Прекрасно знал это и геолог Шацкий, попавший в число заключенных случайно. Он не был большевиком. Он пытался пробраться из Петровска в Астрахань. Его заподозрили в шпионаже, арестовали и три раза водили в Петровске на расстрел, но не расстреляли. Водили ночью. Забирали из камер по пятидесяти заключенных и выводили на свалку, где жили разжиревшие от мертвечины псы.

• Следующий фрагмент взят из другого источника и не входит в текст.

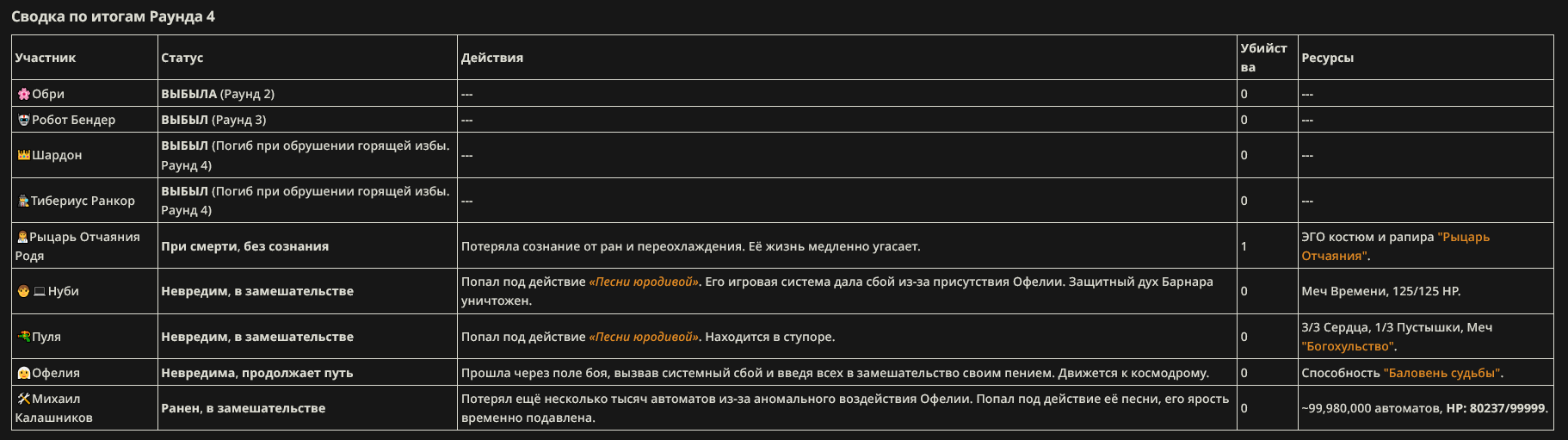The height and width of the screenshot is (440, 1568).
Task: Click the emoji before Рыцарь Отчаяния Родя
Action: pyautogui.click(x=23, y=237)
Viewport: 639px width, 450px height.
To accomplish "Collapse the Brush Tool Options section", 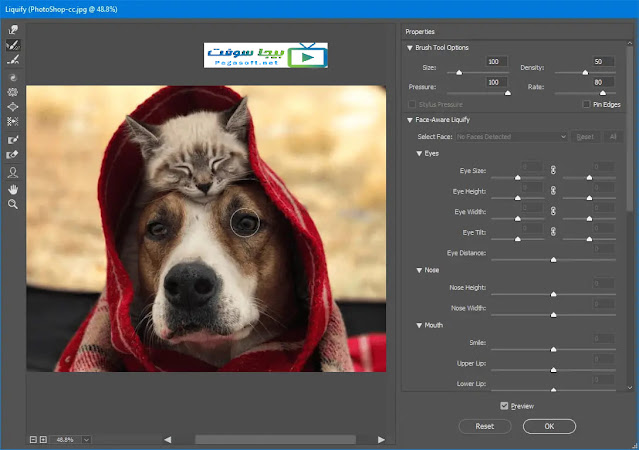I will click(409, 47).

Смертников выстраивали и пересчитывали. Первый раз расстреливали каждого десятого; Шацкий в эту ночь оказался восьмым. Второй раз расстреливали каждого пятого, но Шацкий оказался четвертым. В третий раз расстреливали каждого четвертого, но Шацкому опять повезло — он был первым. После третьего раза он поседел. Его и других уцелевших белые заставляли стаскивать трупы расстрелянных в старые известковые ямы.
Командовал расстрелами офицер с выпуклыми серыми глазами. Каждый раз он напивался для храбрости, ругал заключенных «падалью» и заставлял их, построившись в шеренгу, по нескольку раз менять места перед расчетом. На языке конвоиров — болезненного вида юношей с пьяными, мутными глазами — это называлось «венской кадрилью».